Article
The GOP's Higher Education Opportunity
Daily Caller
School is back in session on campuses across America, but the once carefree college experience marked by self-exploration and independence is coming with an increasingly burdensome price tag. Whether you are a senior facing grim job prospects and mounting student loan debt, or a freshman bracing for four more years of increasing tuition and textbook costs, higher education has placed a particular strain on the Millennial generation.
Since 1978, tuition at U.S. colleges has increased over 900 percent, which is 650 points higher than inflation. To put that number in perspective, the housing market (an asset bubble whose collapse played a significant role in the recent recession) only increased by 50 percent in the same time period. And it’s not as if things are getting better. The College Board reported that the average overall cost to attend an in-state public college for the 2012-2013 academic year rose 3.8 percent to a record $22,261.

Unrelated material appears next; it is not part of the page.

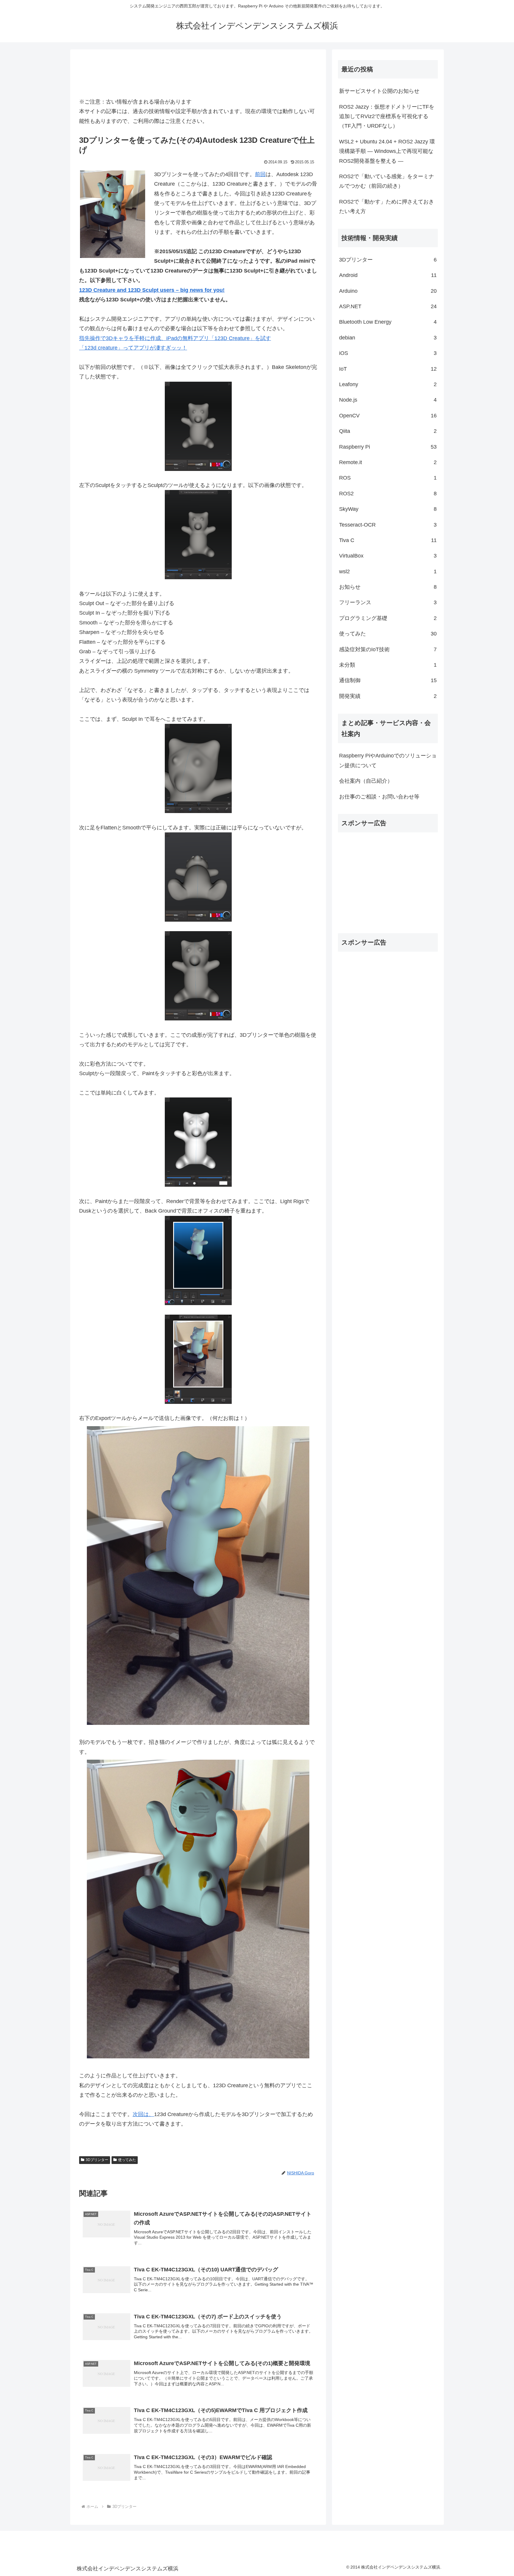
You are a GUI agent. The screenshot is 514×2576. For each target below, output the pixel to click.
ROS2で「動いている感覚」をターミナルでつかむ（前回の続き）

As costs for higher education have spiraled out of control, our generation has been forced to rely on student loans to meet rising tuition and living expenses. In fact, total student loan debt has grown by more than 56 percent in the last five years. In 2005, the average debt was $17,233, but by 2012 it increased to $27,253. It’s a sad indictment of the economy under President Obama that about four in 10 borrowers with federal loans are actively in repayment, while more than a fifth of borrowers are in default or forbearance. This isn’t an eating-Ramen-noodles-for-the-next-four-years kind of reality; this is the prospect of eating them for the rest of your life.
While difficulties certainly lie ahead for Millennials, we also have that same uniquely American capacity to hope and take risks as the generations that have come before us. In the College Republican National Committee’s recent research report about the youth vote, “Grand Old Party for a Brand New Generation,” we found that our peers respond best to a positive dialogue in which candidates and leaders present themselves as ‘problem-solvers,’ eager and willing to take on broken institutions. With skyrocketing costs fueled by an unconscionable reliance on student loan financing, higher education may be safely counted among those in need of repair.
Republicans who embrace innovative solutions can fill this void. Governor Rick Perry (R-TX), for example, has proposed that public colleges and universities in Texas should adopt plans for a $10,000 bachelor’s degree. Governors Bobby Jindal (R-LA) and Scott Walker (R-WI) have also led the way in proposing that funding for public education be based on other performance standards like graduation and employment rates, rather than simply by enrollment. Most recently, House Republicans took the lead in passing the “Bipartisan Student Loan Certainty Act of 2013,” which prevented interest rates on student loan borrowers from doubling and also extricated politics from the process by tying future interest rates to the market.